La Ley 10/1990, de 15 de octubre, del Deporte instauró un innovador modelo asociativo del deporte profesional en virtud del cual los clubes[1] se vieron obligados -por imperativo legal- a adoptar la forma jurídica de Sociedad Anónima Deportiva.

No obstante lo anterior, se estableció una excepción a la modalidad deportiva del fútbol para aquellos clubes que a la entrada en vigor de la Ley 10/1990 obtuvieran un saldo patrimonial neto positivo a diversas auditorías de los cuatro (4) últimos ejercicios.

Por este motivo, a la fecha vigente, cuatro (4) clubes que se acogieron a dicha prerrogativa (esto es: Real Madrid Club de Fútbol, Fútbol Club Barcelona, Athletic Club de Bilbao y Club Atlético Osasuna) mantienen su estatus jurídico[2].

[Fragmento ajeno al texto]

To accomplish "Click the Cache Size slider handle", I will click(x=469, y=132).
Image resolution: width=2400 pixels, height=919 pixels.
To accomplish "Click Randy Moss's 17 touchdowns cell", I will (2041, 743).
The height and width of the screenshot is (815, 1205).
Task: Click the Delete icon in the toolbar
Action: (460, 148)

La anterior cuestión no fue pacífica en cuanto que se formuló un recurso de amparo[3] por una presunta vulneración de la Ley 10/1990 de los derechos fundamentales a la igualdad ante la ley y de asociación consagrados respectivamente en los artículos 14 y 22 de la Constitución Española.

En este escenario, la Sala Segunda del Tribunal Constitucional acordó la inadmisión a trámite del citado amparo mediante Auto núm. 162/1995 de 5 junio al entender, en lo concerniente a la igualdad, que “el término de comparación ofrecido es inadecuado porque ni en modo alguno es aceptable la equiparación entre los Clubes de Fútbol que mantuvieron un patrimonio neto positivo y aquellos otros que no satisficieron este requisito, ni tampoco puede estimarse que el factor de diferenciación escogido adolezca de arbitrariedad por ser innecesario para alcanzar el fin buscado por el legislador (…) que no fue otr[o] que la de responsabilizar jurídica y económicamente a los Clubes profesionales”; en lo que al asociacionismo se refiere, “no puede estimarse lesionado ningún derecho de los solicitantes de amparo, pues resulta inobjetable que el derecho de asociación no comprende la facultad del socio individual de exigir el mantenimiento del régimen jurídico de la asociación frente a las decisiones adoptadas en sentido contrario por sus órganos competentes de acuerdo con los Estatutos. (…) El hecho de que el legislador haya optado por exigir a los Clubes su transformación en Sociedades Anónimas Deportivas para participar en unas prestaciones, como las competiciones oficiales, sin las cuales -afirman los recurrentes- tales entidades perderían su razón de ser al resultar inalcanzable el primordial fin de la asociación, en nada ha afectado mediata o inmediatamente al contenido constitucionalmente protegido del derecho garantizado por el art. 22 CE”.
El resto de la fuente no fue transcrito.